The International Cooperative Alliance (ICA), established in 1895 as an international forum for national cooperative unions, has offered historians one example of a global "fair trade" movement. Its affiliated women’s organization, the International Cooperative Women’s Guild (ICWG), formed by Austrian MP Emmy Freundlich and several English ICA colleagues in 1921, claimed that “cooperative housewives” around the world could help build an alternative, more ethical mode of global trade by shopping at consumer cooperatives. This, they claimed, would strengthen international wholesalers that linked cooperative producers to global consumers. In turn, they claimed that international cooperation could help "housewives" by offering a system of retail more responsive to consumer demand and even through promoting global peace through fairer trade. In the years following World War I, ICWG meetings provided a forum for female reformers to engage in discussions about what reconstructed global commerce might look like. By the late 1930s, conferences brought together over five hundred women from Europe, the US, and Asia and developed relationships with the League of Nations and International Labor Organization. My paper explores the "ethical imagination" of ICWG leaders, a term I use to describe their implicit conception of the morality of market interactions. ICWG commentary on cooperative trade helps reveal the contours of this imagination. As an example, I conduct a case study of Irish cooperative dairy trade during the Anglo-Irish war. I examine cooperative business records alongside ICWG archives, including conference records and petitions of Irish cooperative women to the ICWG's primarily English leaders. While identifying as a “cooperative housewife” might link oneself to an international conversation about the future of cooperative commerce, this study illustrates blindspots in ICWG leaders’ universalist conception of “women” and the limits of their ethical imaginations.

Keywords:

2020 Charlotte, North Carolina

"Housewives Imagine a New World: The Social and Economic Thought of the International Co-operative Women’s Guild, 1921-1939"
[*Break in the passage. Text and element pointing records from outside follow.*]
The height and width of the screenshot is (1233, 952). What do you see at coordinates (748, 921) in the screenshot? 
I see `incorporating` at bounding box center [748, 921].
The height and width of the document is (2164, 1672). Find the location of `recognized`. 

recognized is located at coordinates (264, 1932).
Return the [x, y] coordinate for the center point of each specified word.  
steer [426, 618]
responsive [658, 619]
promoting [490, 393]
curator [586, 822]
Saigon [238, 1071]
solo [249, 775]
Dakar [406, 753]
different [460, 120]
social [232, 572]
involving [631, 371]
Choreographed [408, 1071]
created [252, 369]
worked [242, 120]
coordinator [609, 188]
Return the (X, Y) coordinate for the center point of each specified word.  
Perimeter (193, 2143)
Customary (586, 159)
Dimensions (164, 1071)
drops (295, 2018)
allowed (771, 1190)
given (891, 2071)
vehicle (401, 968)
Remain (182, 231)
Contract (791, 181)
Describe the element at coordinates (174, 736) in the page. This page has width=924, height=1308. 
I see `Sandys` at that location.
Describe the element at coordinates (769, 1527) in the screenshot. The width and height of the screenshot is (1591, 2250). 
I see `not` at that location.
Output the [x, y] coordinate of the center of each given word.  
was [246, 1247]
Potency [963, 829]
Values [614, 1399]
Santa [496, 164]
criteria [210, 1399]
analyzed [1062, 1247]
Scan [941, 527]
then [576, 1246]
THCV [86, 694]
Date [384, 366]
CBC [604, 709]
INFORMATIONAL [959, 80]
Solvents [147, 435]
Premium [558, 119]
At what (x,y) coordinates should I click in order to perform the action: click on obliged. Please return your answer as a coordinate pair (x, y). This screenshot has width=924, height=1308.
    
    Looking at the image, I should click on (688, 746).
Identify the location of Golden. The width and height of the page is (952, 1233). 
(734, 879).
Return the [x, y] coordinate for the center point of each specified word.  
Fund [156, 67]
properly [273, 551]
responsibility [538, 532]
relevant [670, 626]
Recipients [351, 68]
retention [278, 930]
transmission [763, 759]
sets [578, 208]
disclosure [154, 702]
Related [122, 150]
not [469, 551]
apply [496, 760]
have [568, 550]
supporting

Nicole de Silva, University of California, Santa Barbara

Abstract:

The International Cooperative Alliance (established 1895) and the International Cooperative Wholesale Society (formed 1924 to collect and exchange market data) helped to extend the global reach of the co-operative movement in the interwar period. These organizations have received some scholarly attention, but fewer historians have examined the International Co-operative Women’s Guild (ICWG, founded 1921). By 1937, ICWG conferences brought together over five-hundred women from the U.S. and Europe. The ICWG gave feminist economists and self-declared “housewives” an institutional space for reimagining global political economy from the bottom-up view of the household-consumer. Through an examination of the ICWG papers and writings of leaders, I claim that co-operative women combined social ideals with business practices in three ways. First, when international co-operative wholesalers like the English CWS gained control of agricultural and industrial production, this theoretically gave consumers more direct control over the kinds and qualities of goods supplied. The movement's methods of "production for use," according to the ICWG, offered a form of "economic planning" that moved up from consumer demand. Second, women claimed that these wholesalers' expansive methods of food inspection offered to create a new and more stringent international regime of food safety regulation. This helped ensure that working housewives had access to safe, affordable food for their families. Finally, co-operative women used their international network to advocate for the importance of unwaged housework at an international level, and advocated local uses of the co-operative form to collectivize this work through co-operative, communal laundries and kitchens. Overall, I claim that identifying as a "co-operative housewife" offered to link women to an expansive international vision of social economy, even as there were distinctions between the concerns of urban and rural women co-operators.